JASRAC(日本音楽著作権協会)が音楽教室から著作権使用料を徴収する方針を固めた問題で、JASRACの大橋健三常務理事が「楽曲を作った人にリスペクトしてください」という趣旨の発言をし、「何様のつもり」と火に油を注ぐ結果となっています。

大橋常務の発言がなぜ炎上したのでしょうか。その背景には音楽コンテンツの売上減が見え隠れします。
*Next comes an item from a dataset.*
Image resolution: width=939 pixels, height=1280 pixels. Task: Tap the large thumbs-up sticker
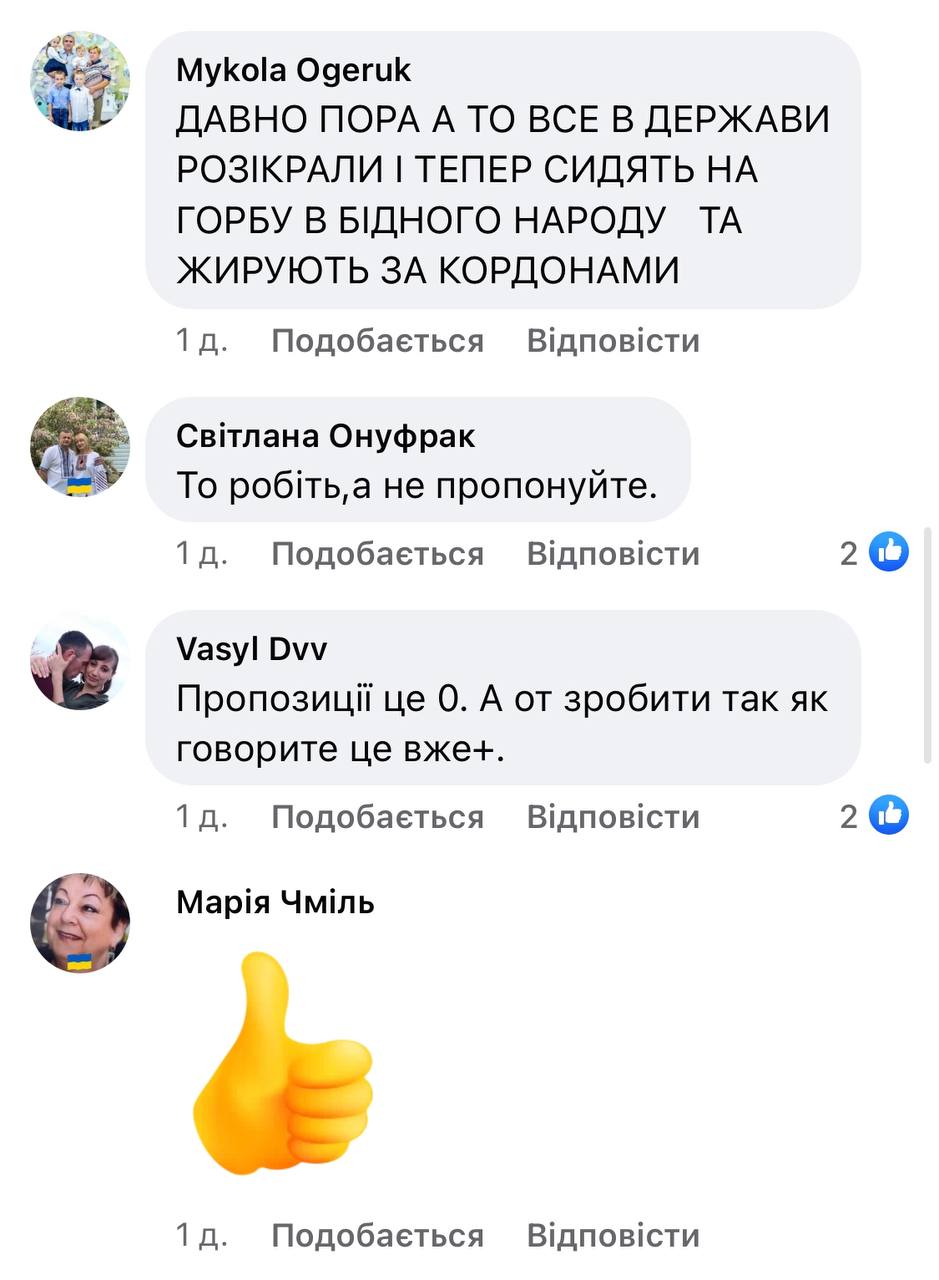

音楽著作権の使用料はどのような仕組みになっているのでしょうか。

レコード会社がJASRACへ支払う著作権使用料は6%と決められています。CDが1枚3000円とすると180円です。その6%10.8円がJASRACに、残り94%の169.2円がレコード会社やアーティストに入る仕組み。当然、CDが売れれば売れるほどJASRACの収入も増えるわけです。




ところがCDなどの音楽ソフトや有料音楽配信の売上げは2007年をピークに下落が続いており、それに伴い著作権使用料の収入も減少。そんな中、JASRACは音楽教室への著作権使用料徴収の方針を表明しました。

音楽教室からの徴収について歌手の宇多田ヒカルさんが反対の意思を表明したほか、他の音楽クリエーターからも反対の声が上がっています。しかし、JASRACの方針に賛同するアーティストは見当たりません。

そんな中で「(使用料の支払いは)楽曲を作った人へのリスペクト」(大橋常務)など、取って付けたような理屈を言い出されても、世間は戸惑うばかり。そして「作品を作った人に対価を支払うつもりがないというのは、到底理解できない」とも。

こうした発言に「音楽業界の寄生虫が何を言う」「KYにもほどがある」と世間は猛反発。既得権益にどっぷり浸かっていると、こんなにも世間の感覚からズレてしまうのでしょうか?